* WHAT YOU ARE ASKED TO DO *
Copy the listing from the line containing "Describe the element at coordinates (558, 423)" through the line containing "(705, 250).", inclusive. Replace "Identify the location of" with "Find the position of" and leave everything else unchanged.

* DATASET *
.....

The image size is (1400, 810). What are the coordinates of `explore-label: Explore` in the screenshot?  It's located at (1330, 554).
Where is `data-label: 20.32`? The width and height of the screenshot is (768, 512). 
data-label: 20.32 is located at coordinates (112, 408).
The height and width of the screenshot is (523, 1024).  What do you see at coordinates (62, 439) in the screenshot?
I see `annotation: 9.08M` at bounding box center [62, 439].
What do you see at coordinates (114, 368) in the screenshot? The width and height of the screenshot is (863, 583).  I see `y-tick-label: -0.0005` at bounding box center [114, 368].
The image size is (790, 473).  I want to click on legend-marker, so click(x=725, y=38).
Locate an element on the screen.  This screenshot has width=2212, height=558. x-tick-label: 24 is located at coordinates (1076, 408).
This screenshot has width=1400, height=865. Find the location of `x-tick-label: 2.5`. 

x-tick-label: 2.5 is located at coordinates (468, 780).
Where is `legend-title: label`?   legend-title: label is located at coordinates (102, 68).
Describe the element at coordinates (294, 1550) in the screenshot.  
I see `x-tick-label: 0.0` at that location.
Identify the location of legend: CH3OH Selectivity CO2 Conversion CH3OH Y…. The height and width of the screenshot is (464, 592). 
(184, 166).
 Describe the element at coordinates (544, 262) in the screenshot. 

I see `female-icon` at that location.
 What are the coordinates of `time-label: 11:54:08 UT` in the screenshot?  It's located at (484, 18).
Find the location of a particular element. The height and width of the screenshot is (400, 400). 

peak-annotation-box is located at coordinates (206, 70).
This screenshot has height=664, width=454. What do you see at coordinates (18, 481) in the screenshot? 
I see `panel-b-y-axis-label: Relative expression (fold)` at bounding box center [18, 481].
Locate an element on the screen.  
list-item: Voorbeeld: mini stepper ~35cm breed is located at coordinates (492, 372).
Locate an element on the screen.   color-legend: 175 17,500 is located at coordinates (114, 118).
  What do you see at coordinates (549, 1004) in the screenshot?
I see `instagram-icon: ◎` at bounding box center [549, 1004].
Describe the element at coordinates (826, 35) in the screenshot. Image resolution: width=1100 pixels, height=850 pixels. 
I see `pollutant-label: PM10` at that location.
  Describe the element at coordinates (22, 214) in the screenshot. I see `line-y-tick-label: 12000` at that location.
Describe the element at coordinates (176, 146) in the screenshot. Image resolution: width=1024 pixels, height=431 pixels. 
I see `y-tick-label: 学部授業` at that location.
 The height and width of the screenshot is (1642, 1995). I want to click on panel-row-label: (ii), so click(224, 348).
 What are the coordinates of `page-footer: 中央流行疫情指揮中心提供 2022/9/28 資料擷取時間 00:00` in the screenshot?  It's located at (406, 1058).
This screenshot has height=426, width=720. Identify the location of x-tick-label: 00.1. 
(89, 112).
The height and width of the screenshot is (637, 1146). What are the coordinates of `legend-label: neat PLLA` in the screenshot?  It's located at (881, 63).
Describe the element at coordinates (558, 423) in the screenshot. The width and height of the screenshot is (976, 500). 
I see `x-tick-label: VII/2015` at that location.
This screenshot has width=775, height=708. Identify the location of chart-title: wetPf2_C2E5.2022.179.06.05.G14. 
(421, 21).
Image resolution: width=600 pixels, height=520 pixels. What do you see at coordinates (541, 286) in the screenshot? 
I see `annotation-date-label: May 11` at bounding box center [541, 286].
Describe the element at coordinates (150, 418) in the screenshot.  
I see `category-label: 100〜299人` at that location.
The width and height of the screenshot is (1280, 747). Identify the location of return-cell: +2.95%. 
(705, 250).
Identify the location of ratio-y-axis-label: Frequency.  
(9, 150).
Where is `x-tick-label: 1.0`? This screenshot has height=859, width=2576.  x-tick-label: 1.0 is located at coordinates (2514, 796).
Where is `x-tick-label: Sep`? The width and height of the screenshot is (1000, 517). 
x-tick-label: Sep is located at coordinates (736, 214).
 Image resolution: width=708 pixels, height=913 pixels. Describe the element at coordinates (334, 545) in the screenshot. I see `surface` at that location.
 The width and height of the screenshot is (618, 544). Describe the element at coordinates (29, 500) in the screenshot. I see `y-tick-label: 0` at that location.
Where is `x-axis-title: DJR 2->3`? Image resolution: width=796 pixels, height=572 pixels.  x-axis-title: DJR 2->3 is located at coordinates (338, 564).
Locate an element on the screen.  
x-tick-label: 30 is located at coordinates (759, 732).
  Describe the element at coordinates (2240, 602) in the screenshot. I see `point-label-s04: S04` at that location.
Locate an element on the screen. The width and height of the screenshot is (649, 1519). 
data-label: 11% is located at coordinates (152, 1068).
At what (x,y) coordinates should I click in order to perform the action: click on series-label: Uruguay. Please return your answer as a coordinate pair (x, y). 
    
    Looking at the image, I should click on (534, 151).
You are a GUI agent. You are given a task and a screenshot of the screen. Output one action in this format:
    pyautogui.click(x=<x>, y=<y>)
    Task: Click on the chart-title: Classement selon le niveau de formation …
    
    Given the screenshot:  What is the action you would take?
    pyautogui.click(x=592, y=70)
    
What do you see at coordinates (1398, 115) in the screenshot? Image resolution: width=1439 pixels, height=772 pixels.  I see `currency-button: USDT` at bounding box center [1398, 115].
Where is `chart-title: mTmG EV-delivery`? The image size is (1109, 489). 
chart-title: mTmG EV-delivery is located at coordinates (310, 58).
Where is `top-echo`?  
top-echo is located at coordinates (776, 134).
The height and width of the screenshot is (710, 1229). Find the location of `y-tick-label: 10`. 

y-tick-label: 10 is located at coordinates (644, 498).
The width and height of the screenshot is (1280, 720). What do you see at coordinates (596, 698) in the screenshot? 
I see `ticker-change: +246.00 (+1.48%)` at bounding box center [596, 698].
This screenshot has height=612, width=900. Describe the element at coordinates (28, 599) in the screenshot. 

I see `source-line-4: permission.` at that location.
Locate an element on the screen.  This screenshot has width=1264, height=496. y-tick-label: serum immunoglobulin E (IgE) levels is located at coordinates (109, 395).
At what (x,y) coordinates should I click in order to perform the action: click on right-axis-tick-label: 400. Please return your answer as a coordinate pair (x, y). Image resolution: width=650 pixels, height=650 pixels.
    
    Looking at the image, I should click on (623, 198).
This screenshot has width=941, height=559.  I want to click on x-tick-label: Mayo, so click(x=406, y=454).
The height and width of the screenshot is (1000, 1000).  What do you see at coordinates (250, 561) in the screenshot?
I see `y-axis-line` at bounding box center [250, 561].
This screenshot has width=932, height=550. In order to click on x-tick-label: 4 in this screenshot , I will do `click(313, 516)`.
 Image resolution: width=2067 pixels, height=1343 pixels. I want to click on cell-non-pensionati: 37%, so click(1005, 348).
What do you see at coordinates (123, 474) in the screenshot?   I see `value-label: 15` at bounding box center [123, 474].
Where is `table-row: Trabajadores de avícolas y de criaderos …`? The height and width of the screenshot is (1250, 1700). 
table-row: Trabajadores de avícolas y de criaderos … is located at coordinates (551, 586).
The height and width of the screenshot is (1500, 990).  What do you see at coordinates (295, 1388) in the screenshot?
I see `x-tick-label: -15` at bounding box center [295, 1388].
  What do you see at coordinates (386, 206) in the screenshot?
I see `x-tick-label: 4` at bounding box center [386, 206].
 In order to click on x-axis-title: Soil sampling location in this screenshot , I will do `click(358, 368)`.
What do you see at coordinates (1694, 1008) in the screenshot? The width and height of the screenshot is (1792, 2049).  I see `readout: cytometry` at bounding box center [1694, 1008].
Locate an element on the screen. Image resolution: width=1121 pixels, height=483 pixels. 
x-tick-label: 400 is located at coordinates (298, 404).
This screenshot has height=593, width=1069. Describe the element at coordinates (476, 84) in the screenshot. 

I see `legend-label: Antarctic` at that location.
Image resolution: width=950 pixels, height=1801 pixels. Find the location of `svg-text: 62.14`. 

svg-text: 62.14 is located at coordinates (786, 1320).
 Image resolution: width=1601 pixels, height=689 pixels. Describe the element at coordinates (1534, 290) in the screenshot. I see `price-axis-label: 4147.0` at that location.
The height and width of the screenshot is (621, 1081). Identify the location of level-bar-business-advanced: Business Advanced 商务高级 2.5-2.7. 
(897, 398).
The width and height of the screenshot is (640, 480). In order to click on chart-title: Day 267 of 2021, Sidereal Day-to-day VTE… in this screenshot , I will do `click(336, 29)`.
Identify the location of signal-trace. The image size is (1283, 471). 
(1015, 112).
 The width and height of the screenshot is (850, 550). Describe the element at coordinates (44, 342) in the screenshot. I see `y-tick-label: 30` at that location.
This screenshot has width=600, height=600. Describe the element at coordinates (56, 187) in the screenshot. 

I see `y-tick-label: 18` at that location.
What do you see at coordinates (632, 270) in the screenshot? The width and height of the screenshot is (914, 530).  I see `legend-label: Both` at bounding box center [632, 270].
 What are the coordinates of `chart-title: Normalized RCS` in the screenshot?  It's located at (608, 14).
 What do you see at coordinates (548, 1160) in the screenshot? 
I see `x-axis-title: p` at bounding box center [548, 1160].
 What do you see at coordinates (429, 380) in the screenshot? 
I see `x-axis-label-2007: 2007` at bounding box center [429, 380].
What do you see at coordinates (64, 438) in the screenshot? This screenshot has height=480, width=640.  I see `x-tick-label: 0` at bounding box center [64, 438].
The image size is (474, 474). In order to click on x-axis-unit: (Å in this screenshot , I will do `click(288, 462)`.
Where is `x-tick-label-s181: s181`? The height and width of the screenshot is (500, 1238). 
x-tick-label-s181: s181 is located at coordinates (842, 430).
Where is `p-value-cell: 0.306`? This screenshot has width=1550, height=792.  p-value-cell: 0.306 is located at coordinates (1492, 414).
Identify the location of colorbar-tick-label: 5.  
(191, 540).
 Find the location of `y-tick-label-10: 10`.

.....

* ANSWER *
Describe the element at coordinates (558, 423) in the screenshot. The width and height of the screenshot is (976, 500). 
I see `x-tick-label: VII/2015` at that location.
This screenshot has width=775, height=708. Find the position of chart-title: wetPf2_C2E5.2022.179.06.05.G14. 
(421, 21).
Image resolution: width=600 pixels, height=520 pixels. What do you see at coordinates (541, 286) in the screenshot? 
I see `annotation-date-label: May 11` at bounding box center [541, 286].
Describe the element at coordinates (150, 418) in the screenshot.  
I see `category-label: 100〜299人` at that location.
The width and height of the screenshot is (1280, 747). Find the position of return-cell: +2.95%. 
(705, 250).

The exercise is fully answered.